───── Text ─────

Dann ist da noch die schifffahrtshistorisch belanglose „Seute Deern“, die 2019 im Hafen des Deutschen Schifffahrtsmuseums in Bremerhaven unterging, nachdem sich dort jahrelang nie so recht jemand um sie gekümmert hatte. Weil sie ein Wahrzeichen der chronisch sich zumindest vernachlässigt fühlenden Stadt war, organisierte der örtliche SPD-Bundestagsabgeordnete Uwe Schmidt dank seiner Kontakte in der Bundespolitik über 40 Millionen Euro für einen Nachbau. Der wird höchstens aus Stahl sein können und nicht aus Holz, so wie das Original. Und wahrscheinlich wird am Ende eh ein ganz anderes Schiff nachgebaut, das nicht wird segeln können, aber zu Lebzeiten mal was mit Bremerhaven zu tun hatte.

Ob so ein Traditionsschiff gerettet wird oder nicht, ist bisweilen vor allem eine Frage der guten Beziehungen. Herr Schmidt hat sie. Gerade beschaffte er aus dem Etat der Bundesbeauftragten für Kultur und Medien (BKM) weitere 2 Millionen Euro für die Sanierung der „Grönland“ von 1867, des ältesten deutschen Polarforschungsschiffs. „Der Bund übernimmt Verantwortung und bekennt sich ein weiteres Mal zum maritimen Erbe in der Seestadt“, wurde Schmidt hernach zitiert.

Anderswo funktioniert das ähnlich. So hat die Bundestagsabgeordnete Anna Kassautzki (SPD) bei der Bundesregierung gerade 13,5 Millionen Euro eingeworben, für die Erhaltung des Stralsunder Segelschulschiffs „Gorch Fock I“. Das ist die ältere Schwester jener Bark, die wir heute noch als Marine-Schulschiff kennen und mit zehnmal mehr Geld gerettet haben. Sie segelt nur nicht mehr und dient inzwischen als Museum an der Ostsee. Das Geld für sie kommt aus dem Programm „Kulturinvest“, mit dem der Bund in diesem Jahr 40 Millionen Euro für Kultureinrichtungen ausgibt.

─────

-- Arbeitsaufträge --
1 – Beantworten Sie die folgenden Fragen zum Text:
(a) In welchem Jahr ging die „Seute Deern“ unter?
(b) Aus welchem Jahr stammt die „Grönland“?
(c) Welchen Betrag hat Anna Kassautzki für die „Gorch Fock I“ eingeworben?
2 – Schreiben Sie aus dem Text die Stelle zwischen „Ob so ein Traditionsschiff“ und „Schmidt hernach zitiert.“ einschließlich dieser beiden Angaben wörtlich ab.
3 – Fassen Sie den Absatz des Textes, der mit „Anderswo funktioniert das ähnlich“ beginnt, als Stichpunktliste zusammen und behalten Sie dabei die wesentlichen Fakten bei.

───── Bereitgestellte Angaben ─────

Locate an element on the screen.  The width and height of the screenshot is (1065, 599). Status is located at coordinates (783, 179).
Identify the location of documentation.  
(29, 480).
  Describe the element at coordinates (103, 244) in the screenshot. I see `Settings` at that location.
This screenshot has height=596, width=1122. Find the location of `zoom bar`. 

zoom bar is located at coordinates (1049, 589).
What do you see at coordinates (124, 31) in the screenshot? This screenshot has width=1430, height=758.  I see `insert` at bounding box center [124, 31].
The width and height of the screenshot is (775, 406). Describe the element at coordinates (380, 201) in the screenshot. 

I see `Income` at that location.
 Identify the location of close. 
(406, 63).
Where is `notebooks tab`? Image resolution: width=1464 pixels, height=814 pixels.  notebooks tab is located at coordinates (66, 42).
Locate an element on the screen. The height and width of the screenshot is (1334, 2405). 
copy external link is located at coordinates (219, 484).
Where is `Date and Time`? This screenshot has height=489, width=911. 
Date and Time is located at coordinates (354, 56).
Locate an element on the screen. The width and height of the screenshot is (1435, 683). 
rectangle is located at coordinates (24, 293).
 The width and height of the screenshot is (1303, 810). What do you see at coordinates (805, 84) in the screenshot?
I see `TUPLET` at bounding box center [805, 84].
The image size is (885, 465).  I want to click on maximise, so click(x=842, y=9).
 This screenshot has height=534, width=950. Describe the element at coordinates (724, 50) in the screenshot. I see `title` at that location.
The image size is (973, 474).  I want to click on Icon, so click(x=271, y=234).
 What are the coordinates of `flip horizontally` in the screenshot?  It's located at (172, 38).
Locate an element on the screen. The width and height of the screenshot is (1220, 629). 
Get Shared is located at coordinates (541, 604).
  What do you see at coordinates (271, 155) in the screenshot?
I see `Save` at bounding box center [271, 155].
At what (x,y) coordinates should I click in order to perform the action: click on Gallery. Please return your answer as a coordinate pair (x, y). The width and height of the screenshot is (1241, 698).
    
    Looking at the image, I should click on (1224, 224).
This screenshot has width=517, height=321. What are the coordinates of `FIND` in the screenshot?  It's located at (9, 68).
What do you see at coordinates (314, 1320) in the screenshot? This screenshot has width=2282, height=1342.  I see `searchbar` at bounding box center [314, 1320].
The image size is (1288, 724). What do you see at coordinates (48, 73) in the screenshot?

─────

-- Lösungen --
1 –
(a) 2019
(b) 1867
(c) 13,5 Millionen Euro

2 –
Ob so ein Traditionsschiff gerettet wird oder nicht, ist bisweilen vor allem eine Frage der guten Beziehungen. Herr Schmidt hat sie. Gerade beschaffte er aus dem Etat der Bundesbeauftragten für Kultur und Medien (BKM) weitere 2 Millionen Euro für die Sanierung der „Grönland“ von 1867, des ältesten deutschen Polarforschungsschiffs. „Der Bund übernimmt Verantwortung und bekennt sich ein weiteres Mal zum maritimen Erbe in der Seestadt“, wurde Schmidt hernach zitiert.

3 –
- Die SPD-Bundestagsabgeordnete Anna Kassautzki hat bei der Bundesregierung 13,5 Millionen Euro für die Erhaltung des Stralsunder Segelschulschiffs „Gorch Fock I“ eingeworben.
- Die „Gorch Fock I“ ist die ältere Schwester der heutigen Marine-Schulschiff-Bark, deren Rettung zehnmal mehr Geld gekostet hat.
- Sie segelt nicht mehr und dient als Museum an der Ostsee.
- Das Geld stammt aus dem Programm „Kulturinvest“. Über dieses Programm gibt der Bund in diesem Jahr 40 Millionen Euro für Kultureinrichtungen aus.